Frances: We agree on more than we disagree on yet the interesting stuff is the arguments, because disagreements settled through data analysis is where progress comes from.

Ling: Sorry, my message on westerness was a response to a different comment. I am afraid I am unfamiliar with the tradition from which your comment derives and cannot give it a meaningful response. I do not understand your point and guess that it would require a great deal of reading to understand the context from which your comment comes.

Yamamoto-san: Another apology. It took me a while to see how your comments were a response to my argument. One of the main lessons to learn from these kinds of exchanges is the difficulty of communication altogether. One must share a great deal of context in order to be able to communicate effectively.

I said that deductive logic of the sort involved in geometry is not natural to the human brain. You said people are not always irrational.

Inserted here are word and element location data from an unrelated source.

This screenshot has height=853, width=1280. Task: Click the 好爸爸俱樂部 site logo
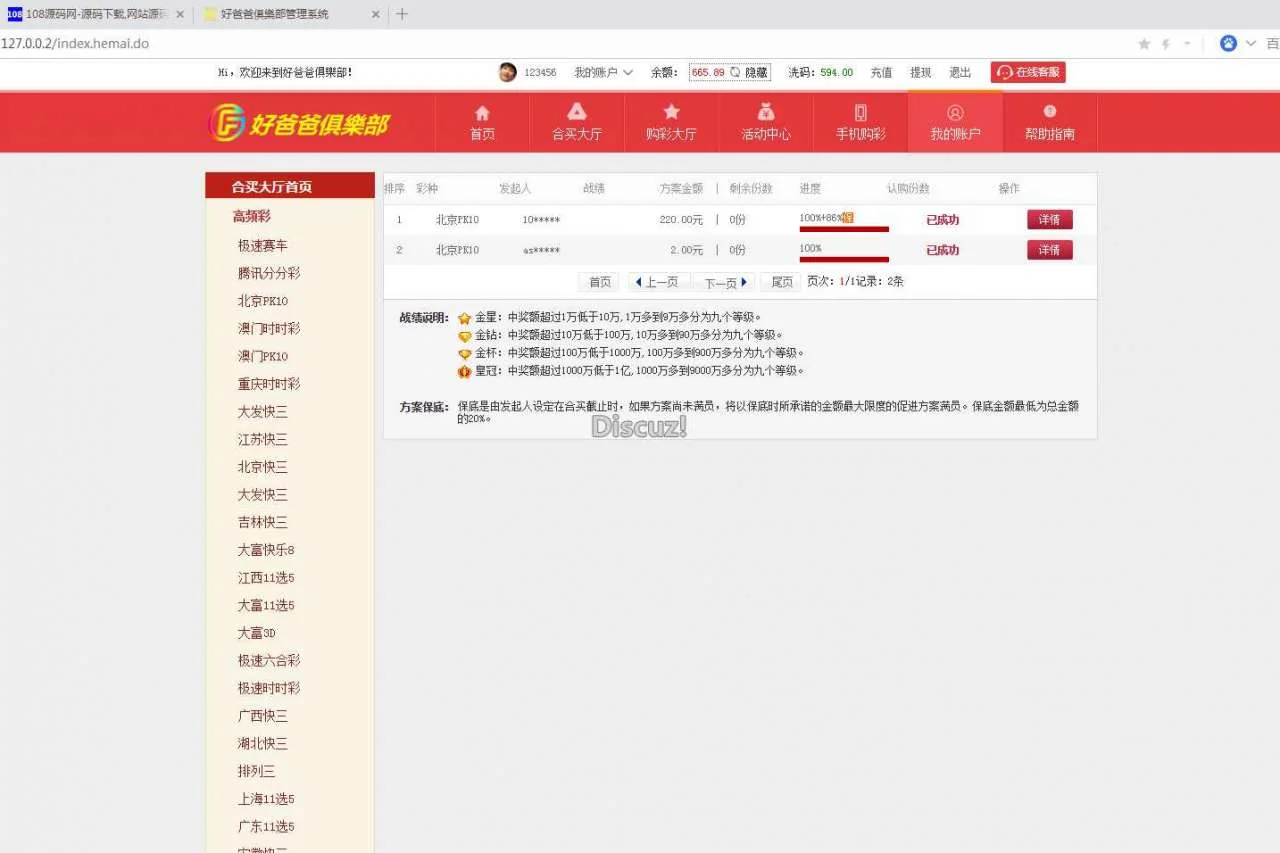point(298,123)
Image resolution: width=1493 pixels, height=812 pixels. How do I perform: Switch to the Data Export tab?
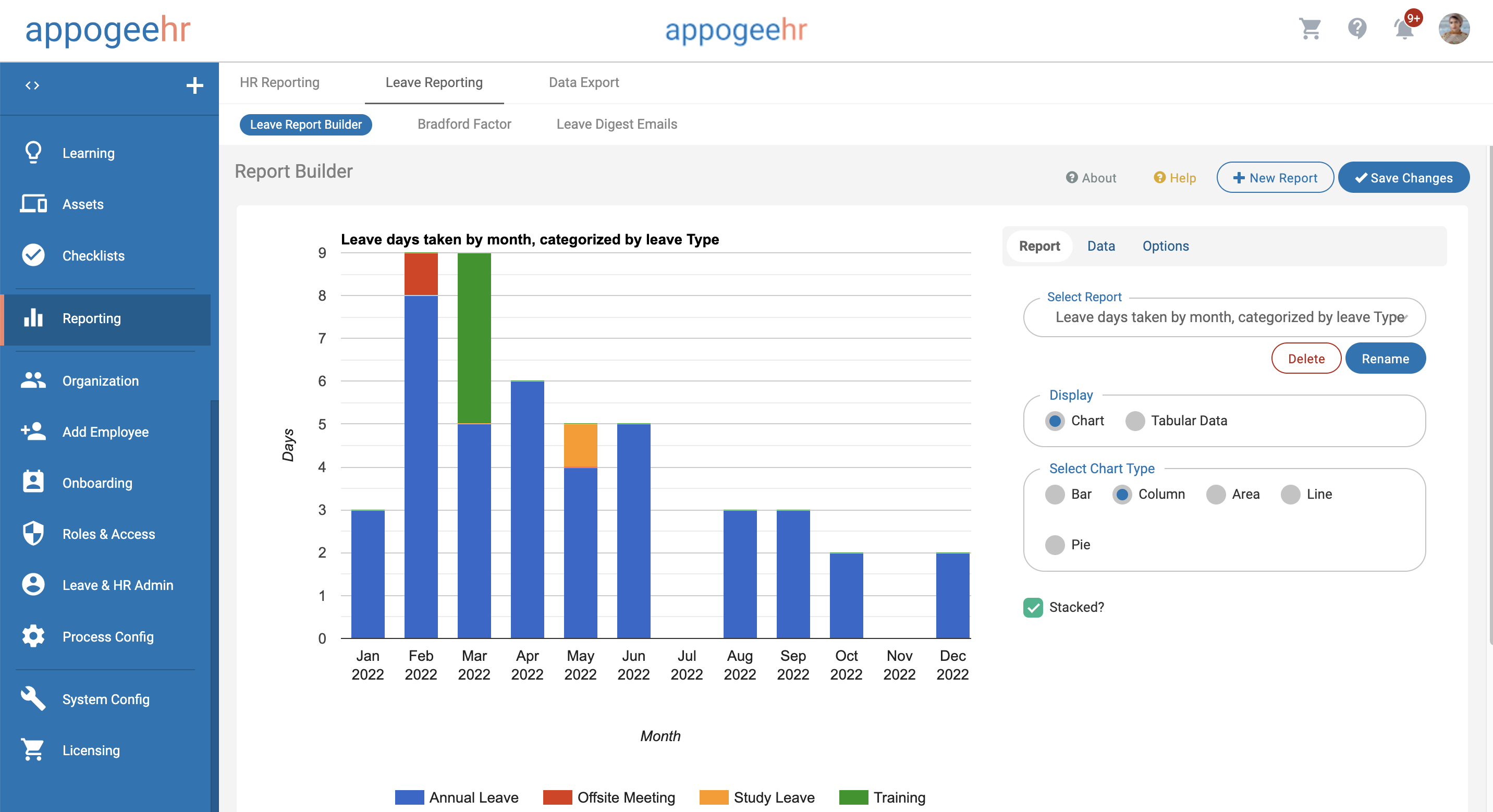click(584, 82)
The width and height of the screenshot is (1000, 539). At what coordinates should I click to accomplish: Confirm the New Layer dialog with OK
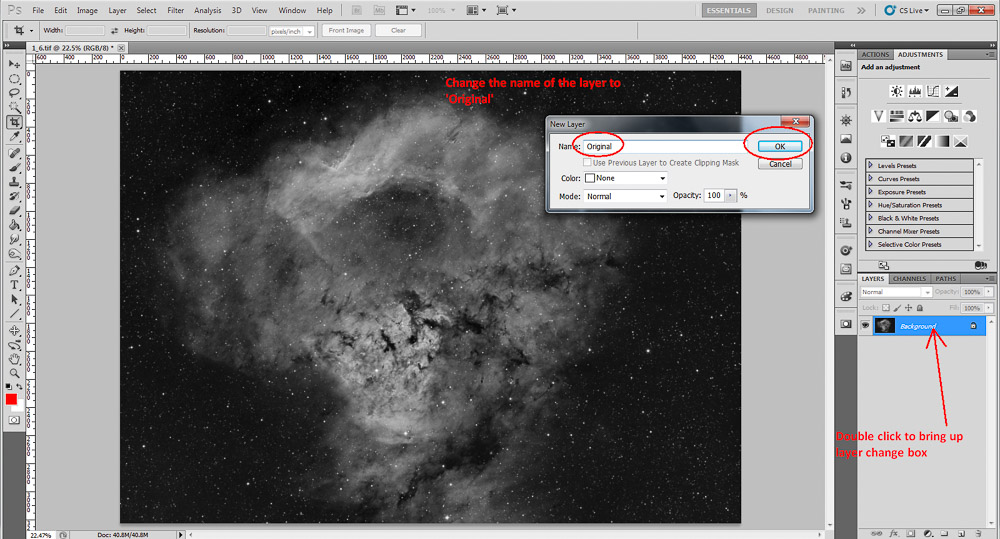point(779,146)
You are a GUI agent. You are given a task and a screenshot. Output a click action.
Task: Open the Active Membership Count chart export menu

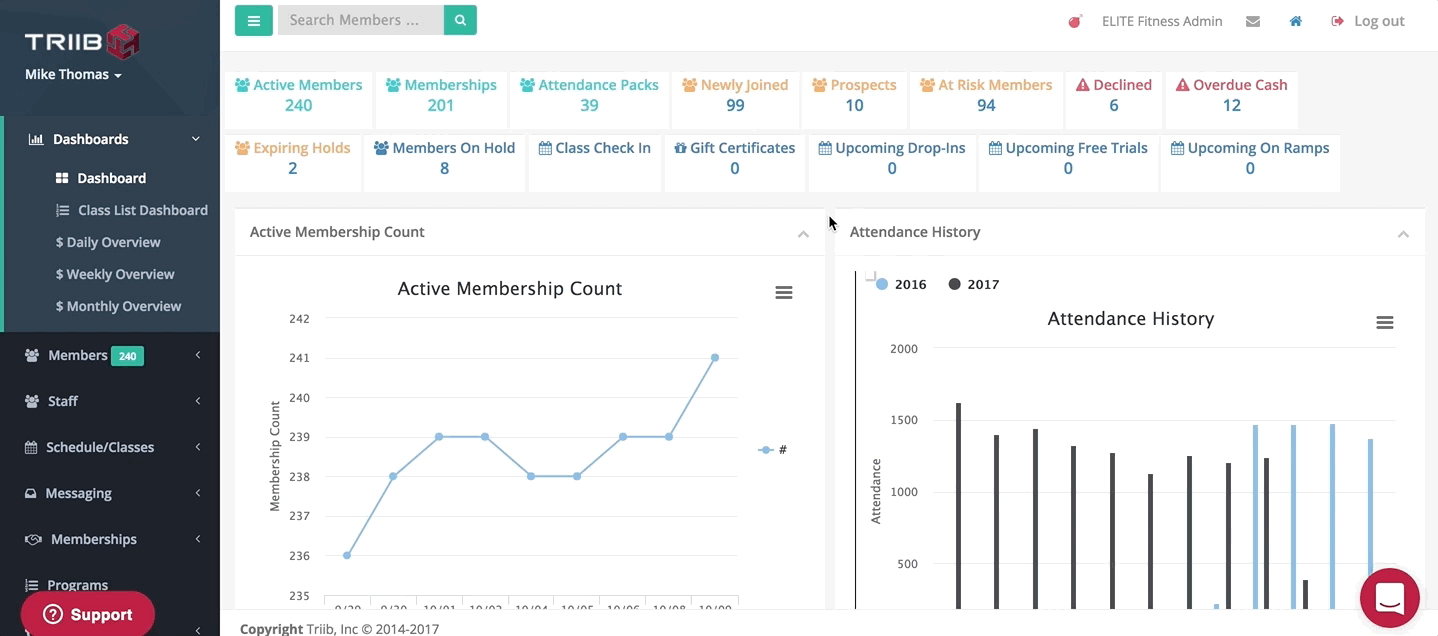pos(784,292)
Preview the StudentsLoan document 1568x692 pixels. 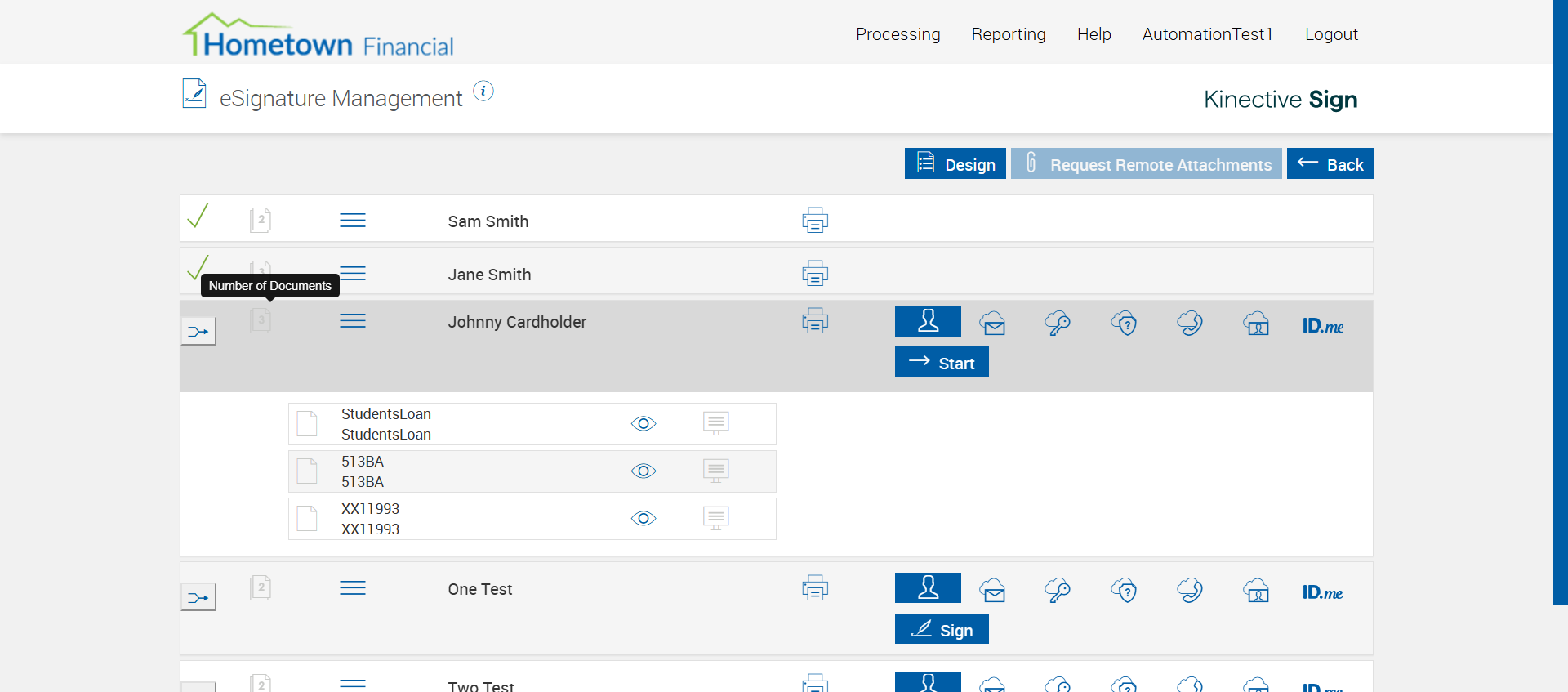[x=644, y=423]
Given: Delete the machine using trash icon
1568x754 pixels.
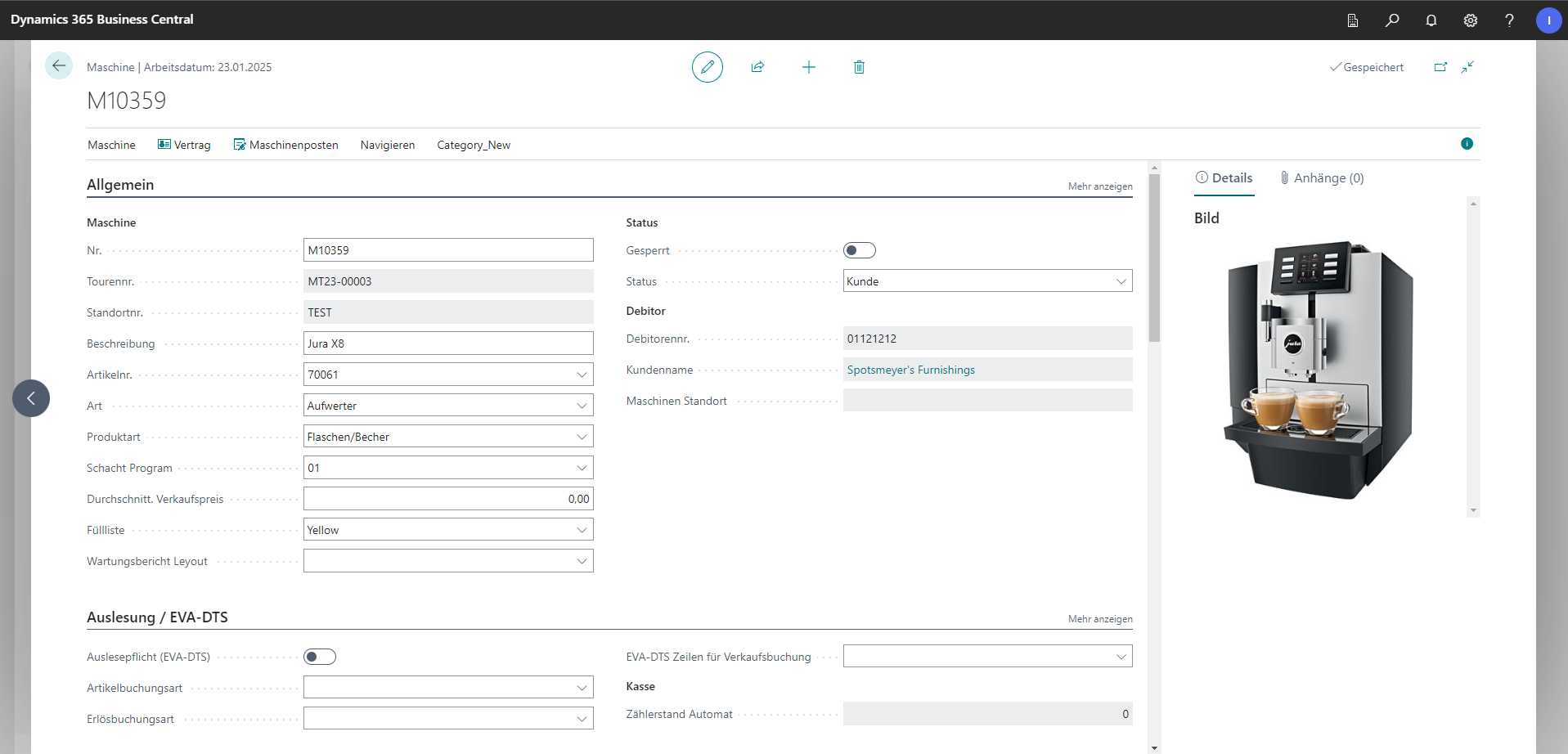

Of course, the opposite of rational is irrational and irrational means wrong. Acutally both Riker and Tsebelis have made statements indicating that if people were not rational they would be unpredictable. Yet, it is quite possible to get the right answer without deductive logic. Trial and error is not a bad system. People who do not live up to the standards of rationality as defined by rat choicers can still be quite reasonable, can learn, and are predictable. They are less irrational than non-rational.

I know of no one who believes that rat choice assumptions accurately describe human pyschology. If you ask, how often do people think rationally, the answer is virtually never. One can be trained to think rationally, but even those so trained make common human errors. Most of the effort has gone into showing why erroneous assumptions make no (or little) difference in the deductions. I am completely unconvinced. Another tack is to try to define the situations in which rat choice predictions will be accurate, no matter what thought processes go into the production of that behavior. S?? and Ferejohn argue that rat choice works best when choices are highly constrained by the situation, i.e., people make rational choices when they have no choice. Tsebelis argues that rat choice predicts well whenever the costs of behaving irrationality are high. If taken seriously, this sounds very good to me. I think it would mean that most of the complex math would prove irrelevant. My own hypothesis is that rat choice will predict well when the feedback from learning is accurate and the situaion is either permanent or repetitive, i.e., not very often.

There is an interesting parallel with psychologists who study attribution errors. They went through strenuous training in the proper techniques of statistical induction. They then came up with the obvious hypotheis that people's thought processes can be modelled as statistical induction. (Introspection is the easiest source for hypotheses about how other people think.) It turns out that people make systematic errors. They are not good scientists. The errors are, however, highly predictable.